> Work instruction:
Skip the pictures. Quote every line below, exactly, from the one with "At what coordinates" through the final line.

Saved data entries:
=== Section Start ===
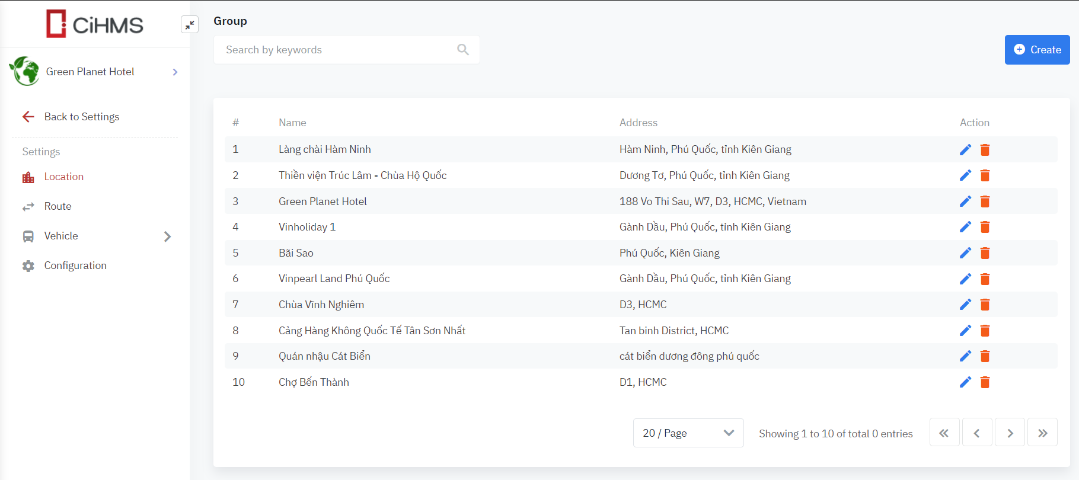Screen dimensions: 1079x480
Task: Expand the Vehicle submenu
Action: tap(167, 236)
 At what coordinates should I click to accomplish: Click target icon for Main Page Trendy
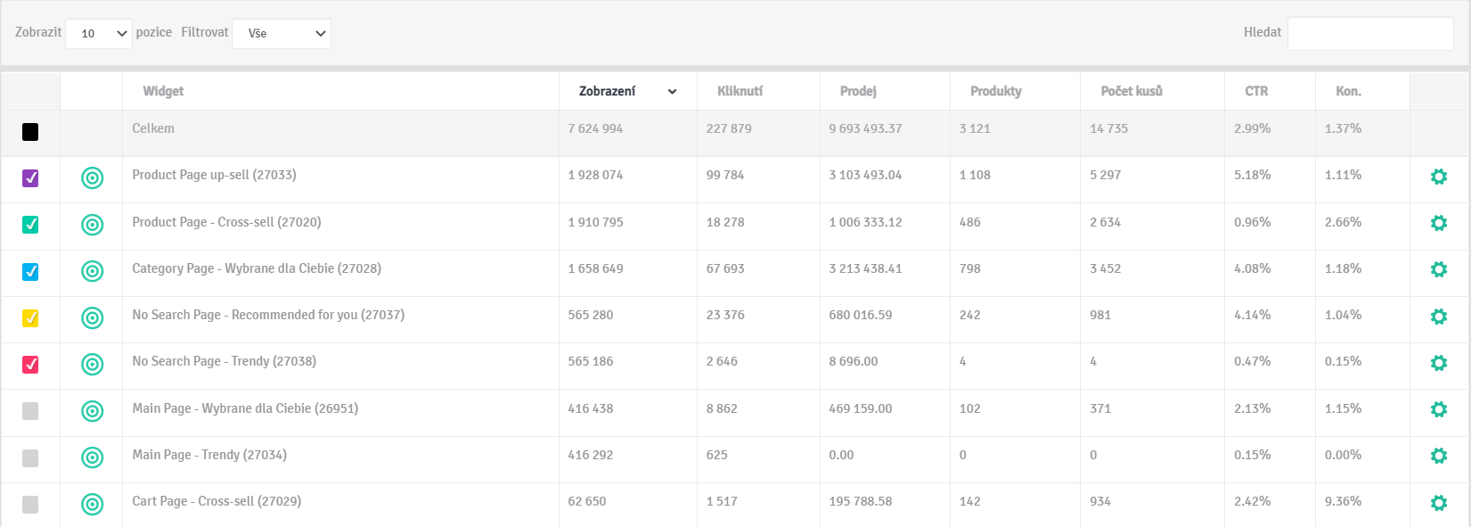[92, 457]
=== Section End ===
> Solution to this exercise:
 At what coordinates should I click to accomplish: Click target icon for Main Page Trendy
[92, 457]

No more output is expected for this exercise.